◆ GIVEN TEXT
▽

SFO fined for incorrect VAT claims

The Serious Fraud Office (SFO) was fined more than half a million pounds for owing HMRC £4m in VAT.

The fraud watchdog used to reclaim VAT on legal fees and some specialist staff.

After a new chief financial officer reviewed its VAT policy, the SFO decided to stop re-claiming VAT on external counsel fees in December 2012.

In 2013, the SFO, which investigates the most serious and complex cases of fraud, bribery and corruption, asked HMRC to confirm how it should account for recovered VAT on outsourced services.

“These discussions, coupled with an HMRC assessment which took place in October 2013, led to the SFO having a liability for reclaimed VAT in previous years… amounting to a total of £4,635k [£4.6m] including a penalty of £564k, interest of £104k, accrued tax of £798k and outstanding tax of £3,169k,” the SFO said in its annual report for 2013-2014.

It shows that the £660,000 in penalties and interest were accounted for as programme costs under civil litigation - sums that one might assume should be devoted to pursuing wrongdoers.

The annual report indicates that £1.9m of the VAT repayment was accounted for as fees for legal counsel, £580,000 was included as other staff costs; and £17,000 under IT costs.

The VAT bill was partly responsible for the SFO net operating costs rising from £38.1m in 2012-13 to £51.7m. Costs associated three “blockbuster” investigations were also to blame along with a £200m damages claim from businessman Vincent Tchenguiz for malicious prosecution, trespass, false imprisonment and misfeasance in 2013.

The investigator frequently comes under fire for ineptitude and is castigated by Private Eye as the “Serious Farce Office”. In February, the Financial Times reported that SFO director David Green QC had asked the Treasury for £19m in exceptional funding, equivalent to more than half its overall annual budget.

△

◆ TASKS AND EXERCISES
1. Repeat the article on the SFO's VAT fine from "The VAT bill" to "misfeasance in 2013.".
2. Answer these from the article on the SFO's VAT fine:
(a) In what month and year did the SFO stop reclaiming VAT on external counsel fees?
(b) What were the SFO's net operating costs in 2012-13?
(c) How much exceptional funding did David Green QC ask the Treasury for?
3. Continue the article on the SFO's VAT fine, picking up after its final sentence.

◆ DATA PROVIDED

▽

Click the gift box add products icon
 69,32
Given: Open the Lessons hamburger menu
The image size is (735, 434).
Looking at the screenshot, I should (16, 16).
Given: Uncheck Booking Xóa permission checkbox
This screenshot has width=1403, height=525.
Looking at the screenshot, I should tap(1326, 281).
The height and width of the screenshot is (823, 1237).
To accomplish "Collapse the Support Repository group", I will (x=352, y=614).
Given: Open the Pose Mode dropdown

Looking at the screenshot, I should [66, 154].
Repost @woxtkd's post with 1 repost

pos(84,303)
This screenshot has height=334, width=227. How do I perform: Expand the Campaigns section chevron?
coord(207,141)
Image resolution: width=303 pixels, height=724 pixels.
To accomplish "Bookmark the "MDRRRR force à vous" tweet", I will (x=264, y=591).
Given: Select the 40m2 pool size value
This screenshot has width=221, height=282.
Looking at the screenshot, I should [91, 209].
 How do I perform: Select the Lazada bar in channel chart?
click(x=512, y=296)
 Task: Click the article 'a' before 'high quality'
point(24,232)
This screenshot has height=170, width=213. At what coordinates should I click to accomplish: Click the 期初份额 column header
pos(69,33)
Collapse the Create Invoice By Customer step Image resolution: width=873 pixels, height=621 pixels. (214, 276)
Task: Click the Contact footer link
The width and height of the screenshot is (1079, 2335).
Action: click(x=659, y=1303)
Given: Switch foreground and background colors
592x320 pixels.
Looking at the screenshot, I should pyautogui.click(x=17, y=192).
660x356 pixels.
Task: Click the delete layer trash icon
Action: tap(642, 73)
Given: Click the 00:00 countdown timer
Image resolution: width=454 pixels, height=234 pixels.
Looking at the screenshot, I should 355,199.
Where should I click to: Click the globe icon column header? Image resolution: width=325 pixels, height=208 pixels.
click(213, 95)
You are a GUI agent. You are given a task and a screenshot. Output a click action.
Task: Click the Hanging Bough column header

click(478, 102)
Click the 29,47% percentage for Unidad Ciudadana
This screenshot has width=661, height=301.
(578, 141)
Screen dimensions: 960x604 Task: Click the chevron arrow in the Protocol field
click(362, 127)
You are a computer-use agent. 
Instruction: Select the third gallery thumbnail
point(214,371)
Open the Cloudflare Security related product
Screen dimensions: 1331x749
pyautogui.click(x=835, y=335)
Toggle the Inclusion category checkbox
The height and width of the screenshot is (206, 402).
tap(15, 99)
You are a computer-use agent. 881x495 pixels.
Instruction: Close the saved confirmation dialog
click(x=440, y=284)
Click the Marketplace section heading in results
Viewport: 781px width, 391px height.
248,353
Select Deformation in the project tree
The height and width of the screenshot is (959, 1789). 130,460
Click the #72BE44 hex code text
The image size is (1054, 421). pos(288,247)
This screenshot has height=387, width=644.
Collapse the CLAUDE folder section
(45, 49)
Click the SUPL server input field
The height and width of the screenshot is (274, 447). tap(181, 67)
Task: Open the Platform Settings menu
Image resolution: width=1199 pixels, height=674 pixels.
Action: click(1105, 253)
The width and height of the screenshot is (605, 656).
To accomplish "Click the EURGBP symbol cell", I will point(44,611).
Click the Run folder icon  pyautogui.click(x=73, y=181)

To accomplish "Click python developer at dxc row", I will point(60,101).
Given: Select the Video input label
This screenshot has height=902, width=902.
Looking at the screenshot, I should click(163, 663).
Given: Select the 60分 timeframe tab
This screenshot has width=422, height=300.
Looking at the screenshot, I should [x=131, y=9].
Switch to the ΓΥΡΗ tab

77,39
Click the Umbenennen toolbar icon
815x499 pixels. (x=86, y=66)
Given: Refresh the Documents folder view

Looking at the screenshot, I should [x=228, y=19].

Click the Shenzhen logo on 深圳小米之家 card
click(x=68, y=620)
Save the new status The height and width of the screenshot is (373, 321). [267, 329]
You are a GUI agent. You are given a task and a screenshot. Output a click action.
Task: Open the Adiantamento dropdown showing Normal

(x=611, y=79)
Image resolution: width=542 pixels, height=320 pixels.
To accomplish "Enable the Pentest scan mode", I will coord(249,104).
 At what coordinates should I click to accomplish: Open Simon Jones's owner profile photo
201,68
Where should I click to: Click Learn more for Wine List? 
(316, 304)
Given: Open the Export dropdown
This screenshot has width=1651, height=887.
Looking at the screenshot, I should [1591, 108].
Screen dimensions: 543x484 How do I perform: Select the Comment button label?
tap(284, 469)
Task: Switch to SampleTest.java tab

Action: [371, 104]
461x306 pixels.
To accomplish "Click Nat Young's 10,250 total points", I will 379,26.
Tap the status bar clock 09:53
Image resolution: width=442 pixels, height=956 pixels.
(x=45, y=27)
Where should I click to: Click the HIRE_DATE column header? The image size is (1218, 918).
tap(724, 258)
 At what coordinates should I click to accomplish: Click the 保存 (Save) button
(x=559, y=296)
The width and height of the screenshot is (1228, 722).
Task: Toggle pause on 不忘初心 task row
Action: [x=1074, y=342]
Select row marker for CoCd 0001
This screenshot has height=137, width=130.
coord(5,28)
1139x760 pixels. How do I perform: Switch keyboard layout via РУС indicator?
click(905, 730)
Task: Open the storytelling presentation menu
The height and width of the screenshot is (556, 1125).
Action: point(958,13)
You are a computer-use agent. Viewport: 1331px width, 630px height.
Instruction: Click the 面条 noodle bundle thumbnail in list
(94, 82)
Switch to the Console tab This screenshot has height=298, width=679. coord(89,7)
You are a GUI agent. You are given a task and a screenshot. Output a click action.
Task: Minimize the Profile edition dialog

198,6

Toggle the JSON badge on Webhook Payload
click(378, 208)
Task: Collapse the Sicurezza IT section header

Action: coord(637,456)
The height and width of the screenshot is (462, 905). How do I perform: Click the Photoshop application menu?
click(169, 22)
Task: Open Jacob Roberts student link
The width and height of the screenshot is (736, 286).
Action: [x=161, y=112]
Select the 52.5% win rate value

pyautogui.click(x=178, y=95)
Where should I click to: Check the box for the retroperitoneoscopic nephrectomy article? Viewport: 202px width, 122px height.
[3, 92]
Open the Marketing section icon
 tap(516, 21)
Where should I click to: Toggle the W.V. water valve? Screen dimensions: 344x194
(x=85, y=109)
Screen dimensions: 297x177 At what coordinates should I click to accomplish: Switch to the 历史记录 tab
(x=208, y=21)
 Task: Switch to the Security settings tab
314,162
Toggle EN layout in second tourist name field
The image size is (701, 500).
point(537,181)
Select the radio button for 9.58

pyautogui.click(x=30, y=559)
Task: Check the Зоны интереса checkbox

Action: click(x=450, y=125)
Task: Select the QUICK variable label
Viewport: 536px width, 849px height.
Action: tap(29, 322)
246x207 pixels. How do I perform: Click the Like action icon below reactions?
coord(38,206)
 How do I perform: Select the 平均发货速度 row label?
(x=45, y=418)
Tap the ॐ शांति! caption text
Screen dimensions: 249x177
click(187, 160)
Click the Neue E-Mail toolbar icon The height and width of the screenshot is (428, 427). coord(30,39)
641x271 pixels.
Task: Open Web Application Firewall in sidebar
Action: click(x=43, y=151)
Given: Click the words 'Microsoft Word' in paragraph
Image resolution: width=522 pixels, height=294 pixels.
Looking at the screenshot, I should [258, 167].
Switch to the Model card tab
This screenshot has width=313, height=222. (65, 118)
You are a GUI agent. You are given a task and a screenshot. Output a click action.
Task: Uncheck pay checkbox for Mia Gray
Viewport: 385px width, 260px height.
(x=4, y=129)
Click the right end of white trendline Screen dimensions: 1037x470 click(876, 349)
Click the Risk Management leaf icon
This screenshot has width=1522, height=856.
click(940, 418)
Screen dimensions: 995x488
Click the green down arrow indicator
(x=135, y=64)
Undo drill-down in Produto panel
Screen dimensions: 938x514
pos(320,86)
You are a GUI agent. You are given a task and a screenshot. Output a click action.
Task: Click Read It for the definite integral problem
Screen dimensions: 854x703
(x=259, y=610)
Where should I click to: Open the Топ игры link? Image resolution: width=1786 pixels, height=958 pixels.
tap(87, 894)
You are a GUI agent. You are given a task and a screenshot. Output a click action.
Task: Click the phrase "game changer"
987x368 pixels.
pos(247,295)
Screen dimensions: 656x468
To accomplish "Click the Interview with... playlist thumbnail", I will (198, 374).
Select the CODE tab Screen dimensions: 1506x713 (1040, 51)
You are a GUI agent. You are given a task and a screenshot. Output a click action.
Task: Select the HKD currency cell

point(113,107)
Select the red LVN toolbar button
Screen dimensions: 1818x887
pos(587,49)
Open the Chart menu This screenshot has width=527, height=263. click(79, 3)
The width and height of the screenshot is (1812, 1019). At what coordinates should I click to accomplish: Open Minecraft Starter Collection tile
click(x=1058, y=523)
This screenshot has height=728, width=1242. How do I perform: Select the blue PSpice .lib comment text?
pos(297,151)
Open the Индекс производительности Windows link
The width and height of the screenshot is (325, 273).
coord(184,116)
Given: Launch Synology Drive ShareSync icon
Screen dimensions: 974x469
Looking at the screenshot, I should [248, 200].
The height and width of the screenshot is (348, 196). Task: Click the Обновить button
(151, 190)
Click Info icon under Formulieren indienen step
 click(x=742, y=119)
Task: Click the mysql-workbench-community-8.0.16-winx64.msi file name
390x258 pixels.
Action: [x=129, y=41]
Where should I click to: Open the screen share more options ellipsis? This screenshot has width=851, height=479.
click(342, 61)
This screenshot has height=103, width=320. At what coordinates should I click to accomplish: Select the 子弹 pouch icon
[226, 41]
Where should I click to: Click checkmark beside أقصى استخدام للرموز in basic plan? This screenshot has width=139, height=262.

△

◆ TASK-BY-TASK OUTPUTS
1.
The VAT bill was partly responsible for the SFO net operating costs rising from £38.1m in 2012-13 to £51.7m. Costs associated three “blockbuster” investigations were also to blame along with a £200m damages claim from businessman Vincent Tchenguiz for malicious prosecution, trespass, false imprisonment and misfeasance in 2013.

2.
(a) December 2012
(b) £38.1m
(c) £19m

3.
But Green struck an optimistic note in his introduction to the 2013-14 annual report. “We have had eight prosecutions of 18 defendants either concluded or in progress. The conviction rate by defendant was 85%. All of our cases are high profile and therefore high risk.

“With our recalibrated caseload, expanded intelligence capability, the building of cooperation with  partners and stakeholders foreign and domestic, blockbuster funding for exceptionally large cases  and the recruitment and retention of high quality staff, I am confident that we have in place the building blocks necessary for the success of the SFO.”

Comments

You couldn't make this up!    1 thanks

chicken farmer | | Permalink

Reclaiming VAT on 'specialist staff'? Sounds like they may have a PAYE problem as well?

Time for change's picture

It would have been better to have put the

Time for change | | Permalink

horse before the cart;-

After a new chief financial officer reviewed its VAT policy, the SFO decided to stop re-claiming VAT on external counsel fees in December 2012.

In 2013, the SFO, which investigates the most serious and complex cases of fraud, bribery and corruption, asked HMRC to confirm how it should account for recovered VAT on outsourced services.

Might have been less negligent to have consulted with HMRC in December 2012?

Is said chief financial officer still in work? Hasn't Madam Hodges had anything to say about this yet? I saw that she'd now taken her "expertise" into the health service arena, this morning on the news. That lady must wear flippers rather than shoes!

What's the point    6 thanks

Andrew Nield | | Permalink

One government department deals with another government department.  The fine gets paid by Tax payers to HMRC.

Everyone involved probably fails upwards.

We the Taxpayers loose out again.

 

 

 

What!?!?

BrookesStephens | | Permalink

Bet the Serious Fraud Squad are asking themselves some pretty searching questions at the moment!!!

seems like a big fine    2 thanks

hiu612 | | Permalink

given that the story suggests there was a voluntary disclosure and the department sought HMRC guidance on correcting it.

But as Andrew says, its giving with one hand to take away with the other.

seems like a big fine

hiu612 | | Permalink

given that the story suggests there was a voluntary disclosure and the department sought HMRC guidance on correcting it.

But as Andrew says, its giving with one hand to take away with the other.

Blackadder?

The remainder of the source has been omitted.